[Problem to solve]
Search the records below for the string "Enable" and report only the number of lines that contain it.

-------- Given data --------

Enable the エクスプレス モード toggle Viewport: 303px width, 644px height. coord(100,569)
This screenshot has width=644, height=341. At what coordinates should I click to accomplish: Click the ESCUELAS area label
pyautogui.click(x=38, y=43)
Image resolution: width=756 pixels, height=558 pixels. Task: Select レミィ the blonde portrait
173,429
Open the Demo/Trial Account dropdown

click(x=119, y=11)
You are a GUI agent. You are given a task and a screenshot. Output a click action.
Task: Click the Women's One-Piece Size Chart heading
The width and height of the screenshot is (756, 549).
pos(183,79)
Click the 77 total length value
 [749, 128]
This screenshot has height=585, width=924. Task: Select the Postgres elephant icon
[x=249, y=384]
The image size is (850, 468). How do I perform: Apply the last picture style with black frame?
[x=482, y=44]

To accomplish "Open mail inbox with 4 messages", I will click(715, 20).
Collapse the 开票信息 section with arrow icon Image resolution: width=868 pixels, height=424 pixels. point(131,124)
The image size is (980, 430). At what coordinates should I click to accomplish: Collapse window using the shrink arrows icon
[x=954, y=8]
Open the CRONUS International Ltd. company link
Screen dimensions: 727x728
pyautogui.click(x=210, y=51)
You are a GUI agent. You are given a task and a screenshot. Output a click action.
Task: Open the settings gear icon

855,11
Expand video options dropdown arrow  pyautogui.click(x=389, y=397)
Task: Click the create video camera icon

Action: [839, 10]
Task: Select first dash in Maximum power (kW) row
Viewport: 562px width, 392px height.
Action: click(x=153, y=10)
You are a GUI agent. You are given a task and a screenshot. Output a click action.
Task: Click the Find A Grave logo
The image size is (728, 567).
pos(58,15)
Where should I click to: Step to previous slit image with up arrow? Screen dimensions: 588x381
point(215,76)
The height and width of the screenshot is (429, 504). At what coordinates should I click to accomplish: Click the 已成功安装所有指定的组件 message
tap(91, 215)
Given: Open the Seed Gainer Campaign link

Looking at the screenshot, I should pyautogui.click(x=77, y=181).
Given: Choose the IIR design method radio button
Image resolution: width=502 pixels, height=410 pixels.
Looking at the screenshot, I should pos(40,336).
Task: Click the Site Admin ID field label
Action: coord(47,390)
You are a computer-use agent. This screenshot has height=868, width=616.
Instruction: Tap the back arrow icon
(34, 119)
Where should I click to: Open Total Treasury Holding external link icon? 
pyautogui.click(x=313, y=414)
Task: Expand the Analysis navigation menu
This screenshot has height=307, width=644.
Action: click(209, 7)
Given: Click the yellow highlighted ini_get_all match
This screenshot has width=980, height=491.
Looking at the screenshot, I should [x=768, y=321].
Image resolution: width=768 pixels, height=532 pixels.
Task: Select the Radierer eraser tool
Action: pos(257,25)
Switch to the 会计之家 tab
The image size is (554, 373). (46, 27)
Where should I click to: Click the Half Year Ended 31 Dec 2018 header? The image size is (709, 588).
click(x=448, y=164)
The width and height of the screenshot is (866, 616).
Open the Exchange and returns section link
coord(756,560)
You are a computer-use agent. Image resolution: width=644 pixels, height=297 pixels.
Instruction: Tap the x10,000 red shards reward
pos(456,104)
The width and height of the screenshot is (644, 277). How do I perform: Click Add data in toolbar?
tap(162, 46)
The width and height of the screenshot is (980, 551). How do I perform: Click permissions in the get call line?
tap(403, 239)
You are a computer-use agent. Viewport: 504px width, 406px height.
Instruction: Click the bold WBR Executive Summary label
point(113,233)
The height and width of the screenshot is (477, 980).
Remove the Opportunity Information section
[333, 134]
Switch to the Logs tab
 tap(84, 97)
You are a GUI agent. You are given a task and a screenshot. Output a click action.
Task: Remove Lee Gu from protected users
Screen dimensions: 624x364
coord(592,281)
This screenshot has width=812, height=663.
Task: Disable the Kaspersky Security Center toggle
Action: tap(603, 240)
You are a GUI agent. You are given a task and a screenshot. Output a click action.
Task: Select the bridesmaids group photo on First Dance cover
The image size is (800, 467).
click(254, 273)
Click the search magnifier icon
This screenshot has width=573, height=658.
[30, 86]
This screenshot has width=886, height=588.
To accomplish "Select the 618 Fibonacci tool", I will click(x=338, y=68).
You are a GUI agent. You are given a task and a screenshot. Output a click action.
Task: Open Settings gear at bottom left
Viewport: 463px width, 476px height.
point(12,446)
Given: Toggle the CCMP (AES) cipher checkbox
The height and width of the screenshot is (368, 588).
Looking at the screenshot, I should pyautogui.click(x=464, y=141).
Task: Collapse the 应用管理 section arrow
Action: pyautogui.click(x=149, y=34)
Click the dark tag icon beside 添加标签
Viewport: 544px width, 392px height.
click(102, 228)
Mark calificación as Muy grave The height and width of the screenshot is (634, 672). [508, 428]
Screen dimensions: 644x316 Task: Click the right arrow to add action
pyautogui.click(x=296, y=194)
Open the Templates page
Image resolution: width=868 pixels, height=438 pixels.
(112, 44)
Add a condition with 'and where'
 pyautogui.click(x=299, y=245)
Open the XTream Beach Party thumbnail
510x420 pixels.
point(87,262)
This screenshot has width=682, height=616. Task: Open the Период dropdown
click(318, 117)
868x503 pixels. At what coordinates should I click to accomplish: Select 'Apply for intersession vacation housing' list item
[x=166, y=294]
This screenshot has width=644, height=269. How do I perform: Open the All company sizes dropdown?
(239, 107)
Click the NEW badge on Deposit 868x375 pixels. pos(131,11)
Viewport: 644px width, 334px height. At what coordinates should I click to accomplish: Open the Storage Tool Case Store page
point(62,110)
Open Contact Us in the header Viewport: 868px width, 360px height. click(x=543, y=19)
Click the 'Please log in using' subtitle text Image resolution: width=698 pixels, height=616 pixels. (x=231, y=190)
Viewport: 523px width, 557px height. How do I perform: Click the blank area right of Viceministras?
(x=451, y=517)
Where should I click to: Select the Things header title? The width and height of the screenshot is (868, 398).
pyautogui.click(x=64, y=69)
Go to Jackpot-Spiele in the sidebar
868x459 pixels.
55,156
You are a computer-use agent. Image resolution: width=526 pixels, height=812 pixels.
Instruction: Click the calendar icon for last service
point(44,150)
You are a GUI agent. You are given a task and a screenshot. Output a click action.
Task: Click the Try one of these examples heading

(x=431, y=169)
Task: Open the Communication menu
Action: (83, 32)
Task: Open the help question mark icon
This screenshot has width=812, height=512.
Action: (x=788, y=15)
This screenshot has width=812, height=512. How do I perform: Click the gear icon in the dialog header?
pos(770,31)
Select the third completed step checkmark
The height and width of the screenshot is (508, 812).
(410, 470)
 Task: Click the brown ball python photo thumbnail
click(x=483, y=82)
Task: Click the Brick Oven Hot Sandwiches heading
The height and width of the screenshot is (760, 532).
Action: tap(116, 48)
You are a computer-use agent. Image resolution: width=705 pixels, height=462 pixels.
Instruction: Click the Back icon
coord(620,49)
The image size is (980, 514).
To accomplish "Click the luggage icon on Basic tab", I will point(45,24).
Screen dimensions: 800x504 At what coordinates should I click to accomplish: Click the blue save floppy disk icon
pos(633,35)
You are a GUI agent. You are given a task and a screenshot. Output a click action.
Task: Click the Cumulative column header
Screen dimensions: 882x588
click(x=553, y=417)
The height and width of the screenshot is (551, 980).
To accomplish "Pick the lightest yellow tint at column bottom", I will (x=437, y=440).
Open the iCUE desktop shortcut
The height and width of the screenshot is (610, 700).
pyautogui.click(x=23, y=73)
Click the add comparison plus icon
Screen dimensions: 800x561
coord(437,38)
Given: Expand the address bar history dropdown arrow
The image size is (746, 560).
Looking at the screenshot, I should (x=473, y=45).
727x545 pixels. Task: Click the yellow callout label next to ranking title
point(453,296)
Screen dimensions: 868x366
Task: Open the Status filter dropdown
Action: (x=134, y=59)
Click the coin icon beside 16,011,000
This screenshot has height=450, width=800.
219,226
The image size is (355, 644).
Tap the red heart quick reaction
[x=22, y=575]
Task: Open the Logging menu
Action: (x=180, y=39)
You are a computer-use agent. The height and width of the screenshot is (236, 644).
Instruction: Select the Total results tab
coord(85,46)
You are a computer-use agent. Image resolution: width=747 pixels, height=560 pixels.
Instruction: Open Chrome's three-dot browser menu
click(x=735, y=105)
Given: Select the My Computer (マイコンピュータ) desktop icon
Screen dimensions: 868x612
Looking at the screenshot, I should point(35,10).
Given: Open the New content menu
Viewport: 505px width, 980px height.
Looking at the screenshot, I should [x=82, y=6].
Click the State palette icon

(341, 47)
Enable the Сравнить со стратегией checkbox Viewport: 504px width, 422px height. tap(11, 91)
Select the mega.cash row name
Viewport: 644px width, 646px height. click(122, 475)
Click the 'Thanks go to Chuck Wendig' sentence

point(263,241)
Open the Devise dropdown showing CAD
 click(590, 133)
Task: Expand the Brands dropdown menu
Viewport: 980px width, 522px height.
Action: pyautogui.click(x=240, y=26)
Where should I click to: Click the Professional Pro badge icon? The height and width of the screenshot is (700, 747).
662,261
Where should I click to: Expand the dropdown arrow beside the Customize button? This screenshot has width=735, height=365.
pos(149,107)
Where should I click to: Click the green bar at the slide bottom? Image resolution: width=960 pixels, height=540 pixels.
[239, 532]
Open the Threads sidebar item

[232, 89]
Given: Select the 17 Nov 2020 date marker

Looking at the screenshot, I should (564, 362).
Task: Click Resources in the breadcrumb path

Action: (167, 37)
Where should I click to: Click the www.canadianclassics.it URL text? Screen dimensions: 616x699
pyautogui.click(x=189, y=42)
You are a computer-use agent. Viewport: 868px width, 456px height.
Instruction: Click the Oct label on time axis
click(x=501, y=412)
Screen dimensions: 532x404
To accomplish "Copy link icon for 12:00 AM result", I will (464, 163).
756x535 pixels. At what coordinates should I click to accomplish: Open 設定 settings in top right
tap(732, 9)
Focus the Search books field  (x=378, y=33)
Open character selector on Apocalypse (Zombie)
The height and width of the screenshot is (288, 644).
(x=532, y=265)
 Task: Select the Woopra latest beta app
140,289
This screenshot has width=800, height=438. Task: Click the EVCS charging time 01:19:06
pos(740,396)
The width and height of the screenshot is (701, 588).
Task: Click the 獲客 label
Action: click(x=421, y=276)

--------

[Response below]
2